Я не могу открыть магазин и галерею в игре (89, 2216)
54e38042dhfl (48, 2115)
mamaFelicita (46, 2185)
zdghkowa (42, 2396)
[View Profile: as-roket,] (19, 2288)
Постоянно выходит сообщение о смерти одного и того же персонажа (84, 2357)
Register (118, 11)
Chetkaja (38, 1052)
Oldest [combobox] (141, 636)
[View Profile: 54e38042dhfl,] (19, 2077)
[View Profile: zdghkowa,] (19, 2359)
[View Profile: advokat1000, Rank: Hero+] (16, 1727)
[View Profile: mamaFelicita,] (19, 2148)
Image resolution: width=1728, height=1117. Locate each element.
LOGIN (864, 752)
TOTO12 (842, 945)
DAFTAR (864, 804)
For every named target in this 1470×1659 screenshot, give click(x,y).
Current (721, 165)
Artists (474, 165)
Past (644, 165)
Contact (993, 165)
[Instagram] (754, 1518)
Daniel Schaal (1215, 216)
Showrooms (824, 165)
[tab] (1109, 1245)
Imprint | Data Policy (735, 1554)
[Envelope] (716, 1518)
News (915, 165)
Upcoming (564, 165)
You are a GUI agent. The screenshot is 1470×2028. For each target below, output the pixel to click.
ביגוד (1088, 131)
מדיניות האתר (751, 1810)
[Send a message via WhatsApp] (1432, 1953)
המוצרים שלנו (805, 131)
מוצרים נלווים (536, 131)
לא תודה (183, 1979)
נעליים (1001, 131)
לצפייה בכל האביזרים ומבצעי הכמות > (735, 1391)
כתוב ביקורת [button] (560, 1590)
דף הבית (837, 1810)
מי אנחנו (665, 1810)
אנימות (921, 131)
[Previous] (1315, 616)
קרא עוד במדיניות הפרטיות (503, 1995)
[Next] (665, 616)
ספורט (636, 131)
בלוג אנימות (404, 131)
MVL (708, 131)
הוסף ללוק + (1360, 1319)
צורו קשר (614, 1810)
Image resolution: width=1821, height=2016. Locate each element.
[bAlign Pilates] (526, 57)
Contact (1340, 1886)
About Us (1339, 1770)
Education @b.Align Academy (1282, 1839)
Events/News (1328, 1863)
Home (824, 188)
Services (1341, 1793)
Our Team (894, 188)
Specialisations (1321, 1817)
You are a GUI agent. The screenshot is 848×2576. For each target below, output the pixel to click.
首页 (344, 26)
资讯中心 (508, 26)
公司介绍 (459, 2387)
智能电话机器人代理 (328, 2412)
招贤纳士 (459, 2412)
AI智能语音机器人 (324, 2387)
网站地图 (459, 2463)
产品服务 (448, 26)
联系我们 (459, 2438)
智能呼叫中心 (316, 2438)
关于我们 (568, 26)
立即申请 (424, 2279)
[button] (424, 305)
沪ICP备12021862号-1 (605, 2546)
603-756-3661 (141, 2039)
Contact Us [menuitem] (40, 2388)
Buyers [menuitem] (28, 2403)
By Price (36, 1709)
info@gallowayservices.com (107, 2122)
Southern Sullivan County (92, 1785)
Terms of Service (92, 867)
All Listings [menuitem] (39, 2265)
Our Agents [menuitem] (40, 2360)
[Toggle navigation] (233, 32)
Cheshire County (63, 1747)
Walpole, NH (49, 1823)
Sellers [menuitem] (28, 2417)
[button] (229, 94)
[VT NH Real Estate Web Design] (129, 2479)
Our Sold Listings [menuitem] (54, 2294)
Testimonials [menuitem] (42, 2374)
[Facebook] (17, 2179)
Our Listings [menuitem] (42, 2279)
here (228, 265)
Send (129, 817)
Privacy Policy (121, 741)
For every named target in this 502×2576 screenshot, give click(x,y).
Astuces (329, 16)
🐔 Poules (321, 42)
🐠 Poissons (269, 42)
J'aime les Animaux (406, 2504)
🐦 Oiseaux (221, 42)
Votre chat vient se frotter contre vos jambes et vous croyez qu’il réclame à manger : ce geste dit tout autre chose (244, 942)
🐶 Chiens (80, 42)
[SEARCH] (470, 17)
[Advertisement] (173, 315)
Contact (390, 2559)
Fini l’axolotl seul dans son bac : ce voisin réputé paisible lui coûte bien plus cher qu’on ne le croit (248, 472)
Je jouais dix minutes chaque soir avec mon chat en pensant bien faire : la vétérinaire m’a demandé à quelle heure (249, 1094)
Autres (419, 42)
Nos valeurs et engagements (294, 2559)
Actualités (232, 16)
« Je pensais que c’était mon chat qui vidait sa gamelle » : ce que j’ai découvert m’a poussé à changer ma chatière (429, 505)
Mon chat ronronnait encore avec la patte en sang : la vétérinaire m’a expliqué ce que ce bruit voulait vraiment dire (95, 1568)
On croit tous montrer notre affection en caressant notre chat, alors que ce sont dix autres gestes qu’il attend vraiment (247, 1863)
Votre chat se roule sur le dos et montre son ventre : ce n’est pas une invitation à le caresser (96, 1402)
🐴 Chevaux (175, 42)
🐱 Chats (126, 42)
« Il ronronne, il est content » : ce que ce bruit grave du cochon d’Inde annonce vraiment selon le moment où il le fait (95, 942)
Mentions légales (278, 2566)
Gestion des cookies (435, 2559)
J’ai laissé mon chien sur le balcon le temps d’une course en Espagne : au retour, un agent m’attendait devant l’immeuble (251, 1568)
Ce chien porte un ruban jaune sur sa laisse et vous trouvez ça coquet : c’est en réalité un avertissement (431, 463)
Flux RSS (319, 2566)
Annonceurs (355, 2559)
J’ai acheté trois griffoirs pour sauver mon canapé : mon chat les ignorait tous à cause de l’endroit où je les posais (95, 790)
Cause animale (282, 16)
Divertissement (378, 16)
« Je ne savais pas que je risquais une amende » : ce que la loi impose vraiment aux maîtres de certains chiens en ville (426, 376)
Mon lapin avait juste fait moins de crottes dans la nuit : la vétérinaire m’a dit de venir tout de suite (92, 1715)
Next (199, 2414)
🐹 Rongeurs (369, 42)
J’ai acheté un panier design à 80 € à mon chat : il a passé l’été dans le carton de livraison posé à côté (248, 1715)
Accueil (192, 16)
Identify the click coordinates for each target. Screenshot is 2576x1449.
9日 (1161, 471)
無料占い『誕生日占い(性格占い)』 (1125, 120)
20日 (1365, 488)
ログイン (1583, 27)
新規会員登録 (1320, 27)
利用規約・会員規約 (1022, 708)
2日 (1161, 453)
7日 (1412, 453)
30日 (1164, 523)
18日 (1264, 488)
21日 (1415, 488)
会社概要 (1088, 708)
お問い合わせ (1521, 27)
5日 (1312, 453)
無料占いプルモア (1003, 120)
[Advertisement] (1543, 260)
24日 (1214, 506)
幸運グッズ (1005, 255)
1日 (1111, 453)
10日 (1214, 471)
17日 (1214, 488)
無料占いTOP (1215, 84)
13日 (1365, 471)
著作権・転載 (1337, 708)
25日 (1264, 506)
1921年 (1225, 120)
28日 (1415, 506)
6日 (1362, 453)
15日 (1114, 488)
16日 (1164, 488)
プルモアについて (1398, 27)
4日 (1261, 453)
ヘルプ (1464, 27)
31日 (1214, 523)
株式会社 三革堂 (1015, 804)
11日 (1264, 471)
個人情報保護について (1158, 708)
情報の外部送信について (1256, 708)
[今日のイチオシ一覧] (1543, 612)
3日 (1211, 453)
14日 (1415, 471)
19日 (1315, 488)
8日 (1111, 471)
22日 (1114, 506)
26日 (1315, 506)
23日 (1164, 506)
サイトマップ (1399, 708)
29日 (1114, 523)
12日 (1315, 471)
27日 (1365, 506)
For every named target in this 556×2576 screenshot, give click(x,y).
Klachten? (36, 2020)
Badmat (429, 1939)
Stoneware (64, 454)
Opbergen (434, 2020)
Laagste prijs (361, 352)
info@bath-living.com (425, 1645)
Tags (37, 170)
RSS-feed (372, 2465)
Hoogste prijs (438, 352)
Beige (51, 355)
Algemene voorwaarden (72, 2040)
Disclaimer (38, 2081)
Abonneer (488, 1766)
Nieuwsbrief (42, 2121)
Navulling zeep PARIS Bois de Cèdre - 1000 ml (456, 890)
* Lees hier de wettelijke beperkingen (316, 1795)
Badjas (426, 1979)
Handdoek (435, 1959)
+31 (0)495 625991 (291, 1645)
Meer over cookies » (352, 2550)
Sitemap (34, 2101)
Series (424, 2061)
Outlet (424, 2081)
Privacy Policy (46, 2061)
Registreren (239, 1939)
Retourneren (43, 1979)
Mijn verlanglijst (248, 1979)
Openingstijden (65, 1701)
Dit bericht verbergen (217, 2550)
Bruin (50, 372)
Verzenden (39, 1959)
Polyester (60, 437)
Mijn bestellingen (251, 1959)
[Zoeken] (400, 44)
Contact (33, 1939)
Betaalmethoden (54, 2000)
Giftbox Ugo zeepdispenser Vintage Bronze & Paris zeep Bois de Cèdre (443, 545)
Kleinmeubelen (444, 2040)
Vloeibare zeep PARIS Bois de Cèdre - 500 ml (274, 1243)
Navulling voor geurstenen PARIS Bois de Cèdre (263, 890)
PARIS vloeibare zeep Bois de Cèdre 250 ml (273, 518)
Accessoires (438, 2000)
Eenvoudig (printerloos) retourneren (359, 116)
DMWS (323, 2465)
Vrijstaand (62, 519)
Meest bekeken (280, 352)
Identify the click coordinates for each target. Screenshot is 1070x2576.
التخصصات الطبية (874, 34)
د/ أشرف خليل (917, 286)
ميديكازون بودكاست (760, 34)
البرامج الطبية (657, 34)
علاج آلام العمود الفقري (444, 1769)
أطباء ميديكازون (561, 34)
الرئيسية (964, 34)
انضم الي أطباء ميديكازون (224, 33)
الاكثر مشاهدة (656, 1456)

## [GOAL OF THE EXERCISE]
Only the lines from the beginning of the material above through the line with "[View Profile: advokat1000, Rank: Hero+]" are wanted; extract them exactly.

## [REPLY TO THE TASK]
Я не могу открыть магазин и галерею в игре (89, 2216)
54e38042dhfl (48, 2115)
mamaFelicita (46, 2185)
zdghkowa (42, 2396)
[View Profile: as-roket,] (19, 2288)
Постоянно выходит сообщение о смерти одного и того же персонажа (84, 2357)
Register (118, 11)
Chetkaja (38, 1052)
Oldest [combobox] (141, 636)
[View Profile: 54e38042dhfl,] (19, 2077)
[View Profile: zdghkowa,] (19, 2359)
[View Profile: advokat1000, Rank: Hero+] (16, 1727)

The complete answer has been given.